Filtering the records below, copy only those lines that include the word "Collapse".

**Listed records:**
+ + + +

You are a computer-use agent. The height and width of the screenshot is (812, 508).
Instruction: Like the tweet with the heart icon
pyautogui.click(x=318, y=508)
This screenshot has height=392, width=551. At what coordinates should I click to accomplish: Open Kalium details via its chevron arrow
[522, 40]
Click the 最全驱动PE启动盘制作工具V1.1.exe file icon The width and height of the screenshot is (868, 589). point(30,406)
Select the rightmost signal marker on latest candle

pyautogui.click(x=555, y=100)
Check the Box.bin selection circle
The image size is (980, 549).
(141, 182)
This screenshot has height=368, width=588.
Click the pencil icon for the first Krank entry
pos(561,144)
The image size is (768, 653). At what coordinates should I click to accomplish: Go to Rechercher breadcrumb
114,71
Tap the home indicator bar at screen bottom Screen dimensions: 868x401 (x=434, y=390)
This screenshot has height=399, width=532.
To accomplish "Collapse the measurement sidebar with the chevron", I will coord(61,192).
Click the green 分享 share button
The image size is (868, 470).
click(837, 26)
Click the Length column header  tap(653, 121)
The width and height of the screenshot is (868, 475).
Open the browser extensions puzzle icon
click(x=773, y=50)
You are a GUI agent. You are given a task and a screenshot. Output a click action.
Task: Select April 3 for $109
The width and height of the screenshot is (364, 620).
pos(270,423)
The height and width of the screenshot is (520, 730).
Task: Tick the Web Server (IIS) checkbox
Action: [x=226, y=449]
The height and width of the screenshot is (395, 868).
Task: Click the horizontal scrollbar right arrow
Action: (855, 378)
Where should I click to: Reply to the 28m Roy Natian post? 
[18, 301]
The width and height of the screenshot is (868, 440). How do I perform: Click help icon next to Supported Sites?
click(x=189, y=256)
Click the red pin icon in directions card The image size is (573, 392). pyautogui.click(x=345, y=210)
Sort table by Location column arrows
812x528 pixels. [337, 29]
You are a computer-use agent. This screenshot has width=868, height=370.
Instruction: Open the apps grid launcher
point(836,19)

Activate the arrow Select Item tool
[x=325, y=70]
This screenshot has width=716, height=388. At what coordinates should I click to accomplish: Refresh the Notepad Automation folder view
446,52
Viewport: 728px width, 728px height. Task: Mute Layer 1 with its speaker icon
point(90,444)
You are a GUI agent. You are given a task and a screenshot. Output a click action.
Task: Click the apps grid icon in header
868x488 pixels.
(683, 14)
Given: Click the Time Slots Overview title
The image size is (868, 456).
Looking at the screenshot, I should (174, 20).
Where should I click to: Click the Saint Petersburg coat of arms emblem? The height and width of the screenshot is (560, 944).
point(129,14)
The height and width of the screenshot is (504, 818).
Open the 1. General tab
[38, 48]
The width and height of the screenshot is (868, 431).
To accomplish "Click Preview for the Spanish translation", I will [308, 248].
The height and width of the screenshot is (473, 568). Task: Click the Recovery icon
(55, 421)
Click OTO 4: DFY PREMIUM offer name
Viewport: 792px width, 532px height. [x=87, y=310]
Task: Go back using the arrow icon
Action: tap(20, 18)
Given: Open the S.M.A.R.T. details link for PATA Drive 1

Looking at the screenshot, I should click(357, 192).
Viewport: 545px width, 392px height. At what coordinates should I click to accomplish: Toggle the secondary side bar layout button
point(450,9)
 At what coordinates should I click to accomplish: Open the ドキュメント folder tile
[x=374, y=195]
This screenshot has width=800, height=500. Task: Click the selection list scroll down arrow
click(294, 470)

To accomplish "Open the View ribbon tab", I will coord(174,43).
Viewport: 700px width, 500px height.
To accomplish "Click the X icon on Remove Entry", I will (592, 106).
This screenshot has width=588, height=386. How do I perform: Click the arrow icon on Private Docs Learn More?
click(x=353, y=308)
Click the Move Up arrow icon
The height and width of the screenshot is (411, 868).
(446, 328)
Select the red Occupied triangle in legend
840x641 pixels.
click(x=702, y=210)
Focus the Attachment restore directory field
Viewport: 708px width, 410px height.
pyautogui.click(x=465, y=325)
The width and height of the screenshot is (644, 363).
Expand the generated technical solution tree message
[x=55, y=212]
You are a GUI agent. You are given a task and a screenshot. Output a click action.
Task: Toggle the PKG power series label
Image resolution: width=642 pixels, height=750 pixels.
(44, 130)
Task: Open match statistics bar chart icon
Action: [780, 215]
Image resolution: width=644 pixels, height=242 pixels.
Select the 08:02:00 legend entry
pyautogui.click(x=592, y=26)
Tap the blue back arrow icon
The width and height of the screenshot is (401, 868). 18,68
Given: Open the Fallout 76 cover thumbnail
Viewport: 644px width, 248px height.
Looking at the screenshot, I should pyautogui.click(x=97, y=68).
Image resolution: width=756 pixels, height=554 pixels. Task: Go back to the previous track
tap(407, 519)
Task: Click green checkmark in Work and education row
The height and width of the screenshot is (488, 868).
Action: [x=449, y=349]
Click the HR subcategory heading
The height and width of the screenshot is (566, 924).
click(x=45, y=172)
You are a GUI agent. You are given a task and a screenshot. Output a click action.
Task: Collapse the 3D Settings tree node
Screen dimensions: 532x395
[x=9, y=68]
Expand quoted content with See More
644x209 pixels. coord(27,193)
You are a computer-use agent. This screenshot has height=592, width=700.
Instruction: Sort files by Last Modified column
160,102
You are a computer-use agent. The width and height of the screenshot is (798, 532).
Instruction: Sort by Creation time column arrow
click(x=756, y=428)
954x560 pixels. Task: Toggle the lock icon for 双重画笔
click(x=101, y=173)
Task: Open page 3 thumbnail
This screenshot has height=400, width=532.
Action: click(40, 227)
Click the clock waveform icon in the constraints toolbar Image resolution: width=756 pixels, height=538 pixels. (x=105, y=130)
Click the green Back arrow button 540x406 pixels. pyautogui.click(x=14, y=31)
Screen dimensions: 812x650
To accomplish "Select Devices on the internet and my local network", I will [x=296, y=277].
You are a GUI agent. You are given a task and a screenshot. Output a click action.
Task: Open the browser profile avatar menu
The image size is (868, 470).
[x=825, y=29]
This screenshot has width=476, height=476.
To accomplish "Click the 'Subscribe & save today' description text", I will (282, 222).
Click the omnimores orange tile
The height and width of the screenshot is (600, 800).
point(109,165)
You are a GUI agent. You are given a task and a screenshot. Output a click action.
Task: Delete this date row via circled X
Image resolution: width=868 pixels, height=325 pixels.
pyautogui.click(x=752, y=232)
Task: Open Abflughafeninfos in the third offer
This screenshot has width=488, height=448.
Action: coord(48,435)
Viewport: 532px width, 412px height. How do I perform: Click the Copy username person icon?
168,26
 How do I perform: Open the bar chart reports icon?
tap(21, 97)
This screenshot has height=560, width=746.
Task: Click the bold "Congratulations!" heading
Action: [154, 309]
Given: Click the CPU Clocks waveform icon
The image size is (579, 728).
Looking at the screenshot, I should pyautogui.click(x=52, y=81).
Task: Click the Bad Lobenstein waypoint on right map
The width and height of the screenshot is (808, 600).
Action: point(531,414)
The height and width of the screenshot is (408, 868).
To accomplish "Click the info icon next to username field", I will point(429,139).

+ + + +

**Written reply:**
To accomplish "Collapse the measurement sidebar with the chevron", I will coord(61,192).
Task: Collapse the 3D Settings tree node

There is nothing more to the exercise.